Without some good caching mechanism it's hard to handle all of the load when you get multiple users.Also the overwrite option was never used. You'd expect a client to copy a file, get and error if the target exists, ask user if it's ok, send same copy with overwrite flag set to true. In reality clients are doing all steps manually and delete the target before copying.
It was satisfying seeing it work at the end, but you really need to test all the clients in addition to just implementing the standard.
I hope WebDAV had a better reputation, it carries the original promise of s3 of being actually simple but S3 won the war with evangelism. I would much have preferred a world where new version of the webdav protocol are made to address the quirks exactly like what happened with protocols like http, oauth, ...
The author's mention of a lawsuit for not following an RFC is insane.
This is a major complaint I have with RFCs.
If you want to know the current standard for a protocol or format you often have to look at multiple RFCs. Some of them partially replace parts of a previous RFC, but it isn't entirely clear which parts. And the old RFCs don't link to the new ones.
There are no less than 11 RFCs for HTTP (including versions 2 and 3)
I really wish IETF published living standards that combined all relevant RFCs together in a single source of truth.
All servers have quirks, so each test is marked as "fails on xandikos" or "fails on nextcloud". There's a single test which fails on all the test servers (related to encoding). Trying to figure out why this test failed drove me absolute crazy, until I finally understood that all implementations were broken in the same subtle way. Even excluding that particular test, all server fail at least one other test. So each server is broken in some subtle way. Typically edge-cases, of course.
By far, however, the worst offender is Apple's implementation. It seems that their CalDAV server has a sort of "eventual consistency" model: you can create a calendar, and then query the list of calendars… and the response indicates that the calendar doesn't exist! It usually takes a few seconds for calendars to show up, but this makes automated testing an absolute nightmare.
What I did before with ignorance, I now do with experience. For projects which support it, I write tests first. Find the edge cases and figure out what I'm going to skip. I will know the scope of my project before I start it.
With solid tests in place, my productivity and confidence soars. And the implementation doesn't result in as many bugfixes than they didn't in the past.
This kind of improvement is hard to notice. You're looking at the end result of your previous work and your memory of working on it will be incomplete. Instead you're looking at what it would take for you to implement it now.
On top of all of this, do you have more responsibilities or think through your actions more than you did before? This sucks time and mental bandwidth. You have less opportunity to use your intelligence.

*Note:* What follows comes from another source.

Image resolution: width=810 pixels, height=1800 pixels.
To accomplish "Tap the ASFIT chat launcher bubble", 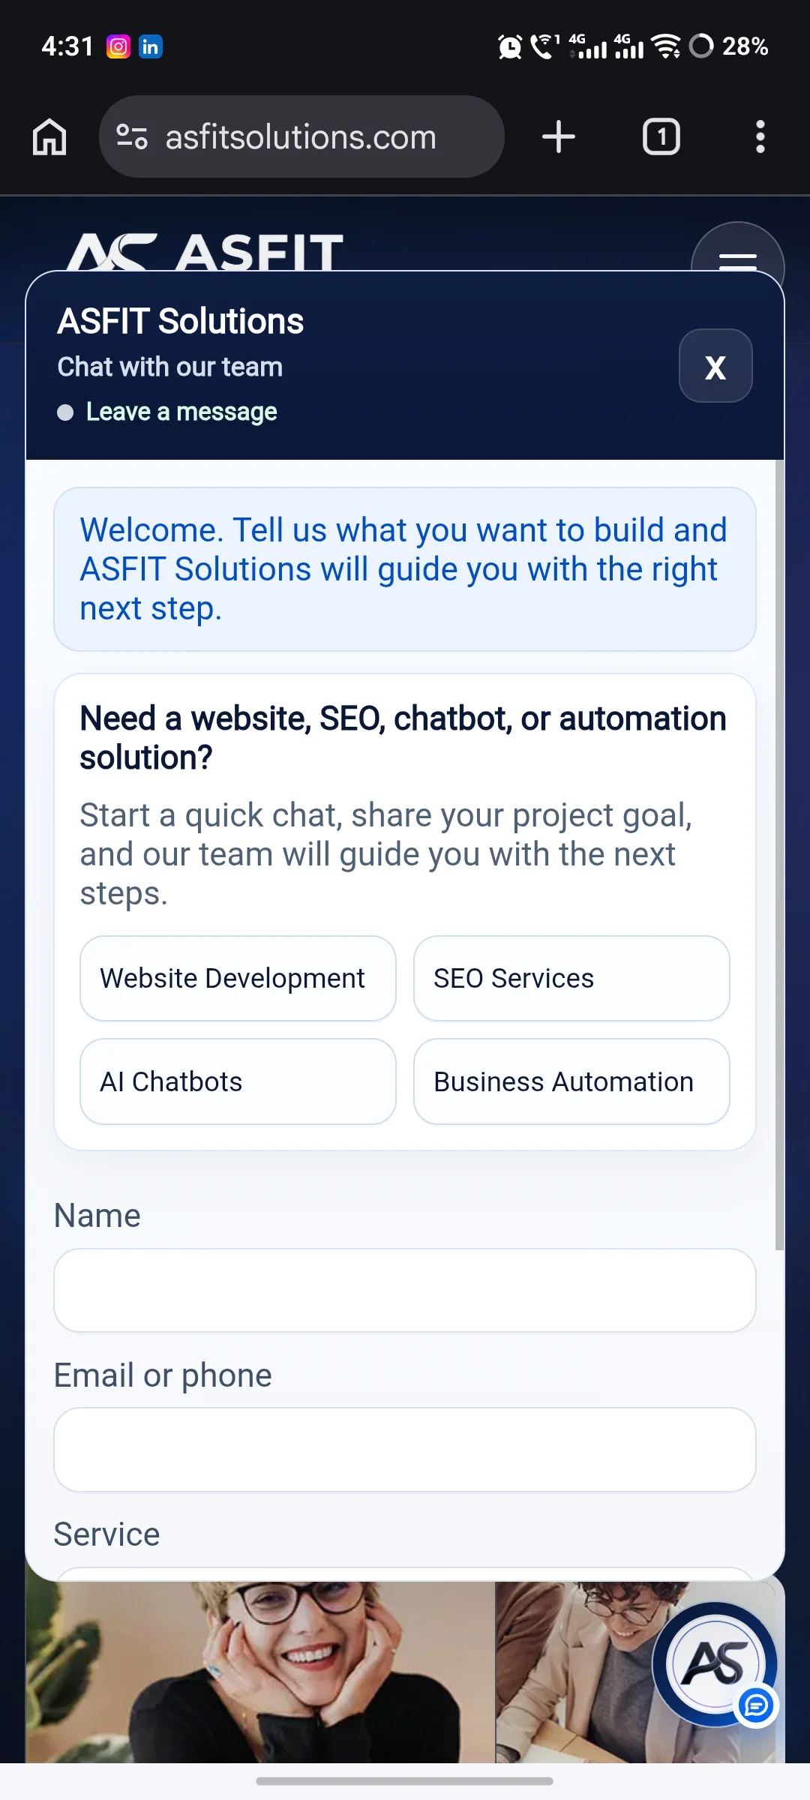I will point(716,1665).
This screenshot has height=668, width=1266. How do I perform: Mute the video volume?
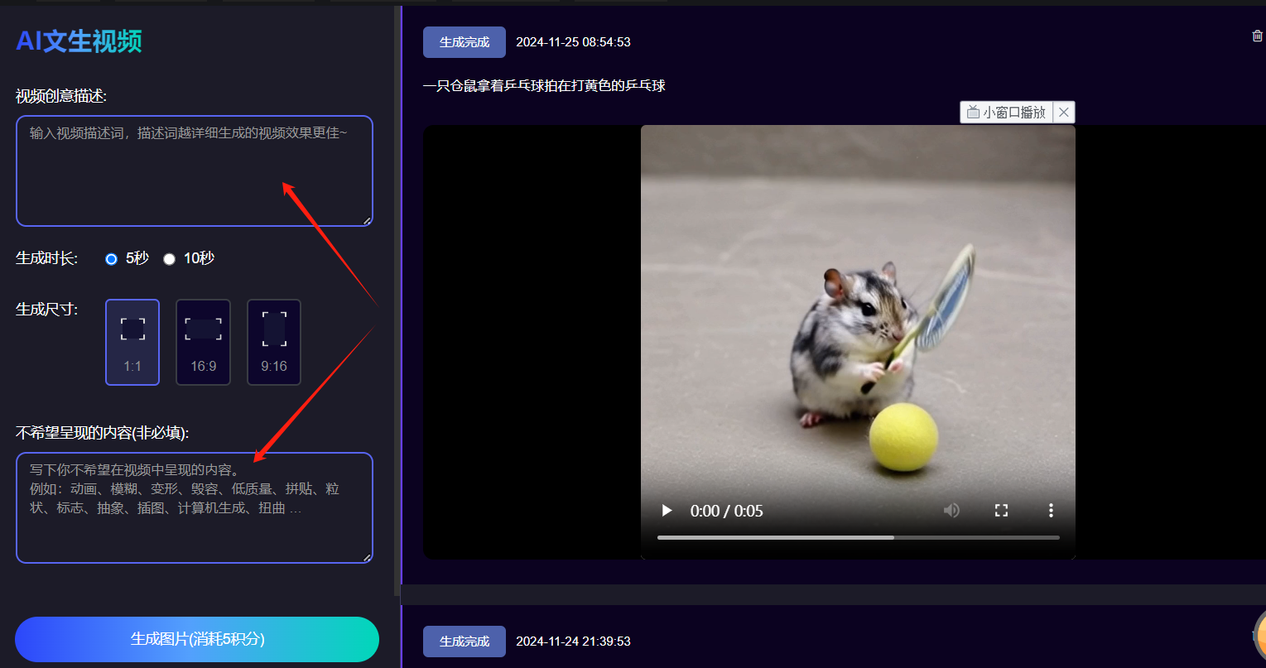point(951,511)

I had the same feeling before about a story I wrote. The stars aligned for me to write something truly excellent. For years I thought that it would be my best work. I've never been so relieved to hate something. I will always be proud of it but I no longer think it's the best I can do.
The nasty surprise was doing the server-side (for a hobby-project), many layers. Luckily found out that something called DavTest exists (it's included with Debian) so testing most basic things wasn't too bad.
Then tried mounting from Windows and running into a bunch of small issues (iirc you need to support locking), got it to mount before noticing notes about a 50mb file-size limit by default (raisable.. but yeah).
It's a shame it's all such a fragmented hodge-podge because adding SMB (the only other "universal" protocol) to an application server is just way too much complexity.